Des diverses initiatives détaillées ci-dessus, c’est bien sûr celle qui concerne Morin/“la politique de civilisation” qui est la plus intéressante. Elle va directement au cœur du problème que nous avons abordé à diverses reprises, et récemment encore, le 2 janvier, en le caractérisant par l’expression de “l’esprit de l’apocalypse”. Il s’agit de la prise en compte du phénomène de l’accumulation des crises systémiques avec «la confusion entre les désastres causés par la nature et les désastres causés par les hommes, la confusion du naturel et de l’artificiel...» (René Girard). Il s’agit de l’évolution des psychologies vers l’acceptation de l’existence d’une situation présentant effectivement de tels caractères; la lucidité et la modification révolutionnaire des mentalités sont à cet égard les conditions fondamentales de toute possibilité de changement. Dans ce cadre général, l’action de Sarkozy constitue un événement considérable, un moteur, un accélérateur, – volontaire ou pas qu’importe, – peut-être même s’agit-il de sa part d’une pré-tactique électorale pour sa réélection en 2012, qui sait? – et qu’importe?
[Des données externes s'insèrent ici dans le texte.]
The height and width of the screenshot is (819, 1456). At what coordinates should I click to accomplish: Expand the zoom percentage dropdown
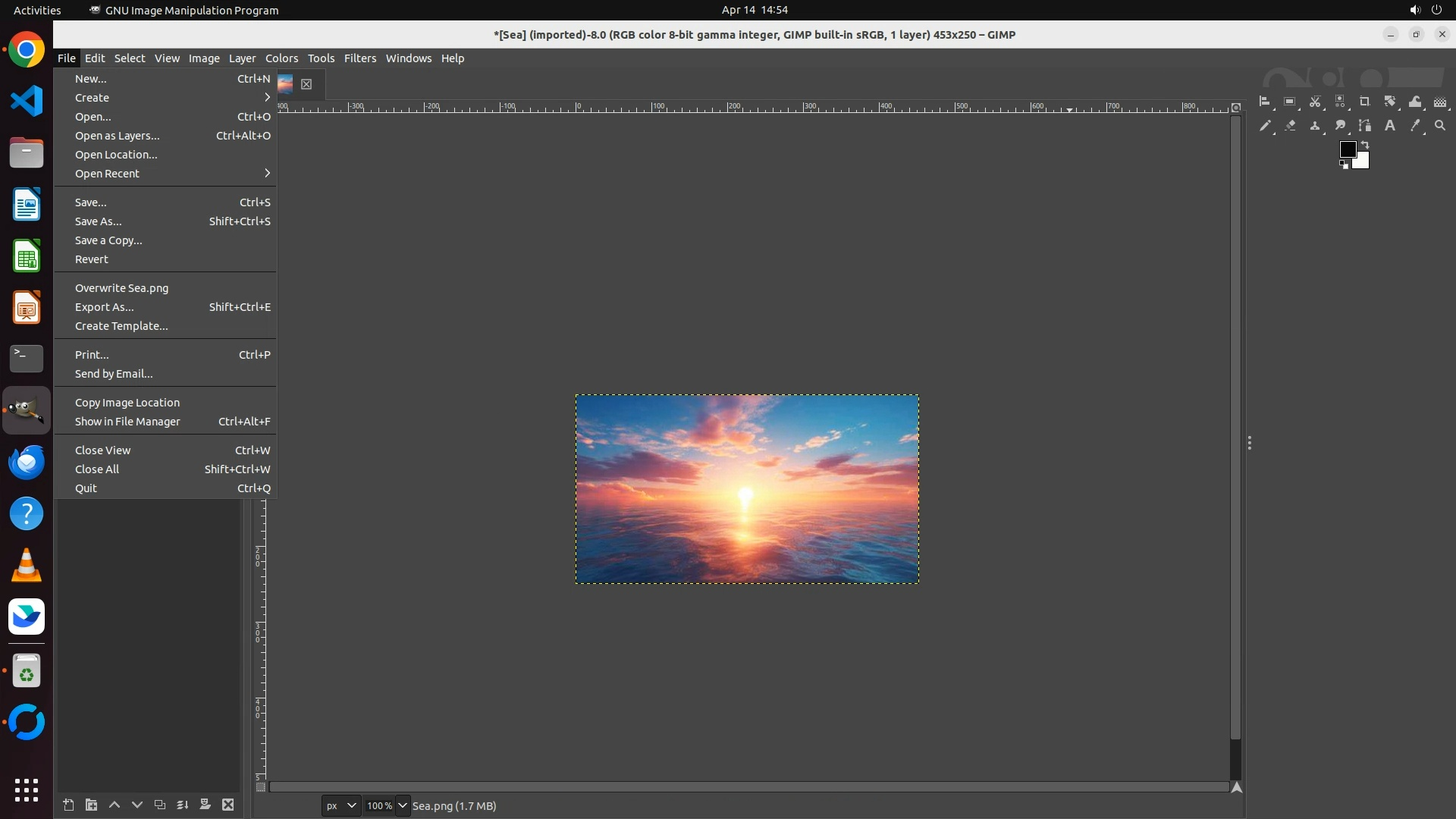pyautogui.click(x=403, y=805)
C’est aujourd’hui dans le mariage du dérisoire (publicité, promotion) assumé sans la moindre poussière de complexe et du fondamental involontairement ignoré qu’on trouve la possibilité de grands changements. L’époque fonctionne ainsi, au quart de tour, incapable de découvrir la tragédie du monde par elle-même mais, dans certaines circonstances, la découvrant en pleine lumière par inadvertance alors que la tragédie existe bien entendu sans nous et malgré nous. Cela ne nécessite aucune conscience et cela marche encore mieux sans intention précise. Cela vaut bien une paire de Ray Ban, des jean's et une romance avec Clara Bruni.